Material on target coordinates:

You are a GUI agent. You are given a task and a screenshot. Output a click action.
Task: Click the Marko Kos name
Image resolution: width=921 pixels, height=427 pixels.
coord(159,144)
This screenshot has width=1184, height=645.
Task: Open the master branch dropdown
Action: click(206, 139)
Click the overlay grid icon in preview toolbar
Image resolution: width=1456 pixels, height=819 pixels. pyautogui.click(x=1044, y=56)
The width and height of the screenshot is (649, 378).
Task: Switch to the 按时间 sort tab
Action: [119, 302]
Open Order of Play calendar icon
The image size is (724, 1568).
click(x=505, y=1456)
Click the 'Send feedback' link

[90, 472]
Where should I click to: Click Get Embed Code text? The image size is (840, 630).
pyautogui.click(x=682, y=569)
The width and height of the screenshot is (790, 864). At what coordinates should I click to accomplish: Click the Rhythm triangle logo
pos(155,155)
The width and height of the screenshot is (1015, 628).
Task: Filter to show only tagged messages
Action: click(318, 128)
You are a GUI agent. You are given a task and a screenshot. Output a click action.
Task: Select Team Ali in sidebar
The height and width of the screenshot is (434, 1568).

What you have to do:
Return every line of the material above that contains the string "width". Matching is case-sensitive.

Exercise solution:
Image resolution: width=921 pixels, height=427 pixels.
This screenshot has width=1184, height=645.
Image resolution: width=1456 pixels, height=819 pixels. pyautogui.click(x=1044, y=56)
The width and height of the screenshot is (649, 378).
The width and height of the screenshot is (790, 864). At what coordinates should I click to accomplish: Click the Rhythm triangle logo
The width and height of the screenshot is (1015, 628).
The height and width of the screenshot is (434, 1568).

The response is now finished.